[ANWEISUNGEN]:
a) Nenne sämtliche Zahlenangaben aus dem Textauszug über die Privatisierung der Berliner Wasserbetriebe.
b) Kopiere aus dem Textauszug den Abschnitt, der bei „Erst das Trinkwasser, dann“ beginnt und mit „fast 100% Bestimmungsrecht!).“ endet, buchstabengetreu.

Erst das Trinkwasser, dann unsere Atemluft?

Private Kommerzialisierung von öffentlichen Dienstleistungen
(Kittsteiner, Berliner Wassertisch) Die Verschuldung der öffentlichen Hand in Berlin und weltweit hat immer mehr zur Folge, dass Betriebe der öffentlichen Daseinsfürsorge (z.B. Wasserbetriebe und anderes „Tafelsilber“) von Regierungen (1999 vom Berliner Senat mit Hilfe der meisten Abgeordneten) aus Kurzzeitdenken an global  agierende, lediglich gewinnorientierte private Firmen verschleudert werden (Berlin: RWE und Veolia haben mit ihren 49,9% Anteilen an den Berliner Wasserbetrieben fast 100% Bestimmungsrecht!).

[ANGEZEIGTE DATEN]:
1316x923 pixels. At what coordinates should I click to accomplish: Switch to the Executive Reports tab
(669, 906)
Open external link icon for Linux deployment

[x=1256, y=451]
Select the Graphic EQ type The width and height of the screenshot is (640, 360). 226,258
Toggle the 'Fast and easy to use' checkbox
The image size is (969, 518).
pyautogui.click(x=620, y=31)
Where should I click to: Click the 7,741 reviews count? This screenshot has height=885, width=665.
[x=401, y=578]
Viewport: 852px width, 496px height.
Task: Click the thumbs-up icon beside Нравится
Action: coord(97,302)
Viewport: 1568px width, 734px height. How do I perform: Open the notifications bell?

[GELÖSTE AUFGABEN]:
a) 1999, 49,9%, 100%

b)
Erst das Trinkwasser, dann unsere Atemluft?

Private Kommerzialisierung von öffentlichen Dienstleistungen
(Kittsteiner, Berliner Wassertisch) Die Verschuldung der öffentlichen Hand in Berlin und weltweit hat immer mehr zur Folge, dass Betriebe der öffentlichen Daseinsfürsorge (z.B. Wasserbetriebe und anderes „Tafelsilber“) von Regierungen (1999 vom Berliner Senat mit Hilfe der meisten Abgeordneten) aus Kurzzeitdenken an global  agierende, lediglich gewinnorientierte private Firmen verschleudert werden (Berlin: RWE und Veolia haben mit ihren 49,9% Anteilen an den Berliner Wasserbetrieben fast 100% Bestimmungsrecht!).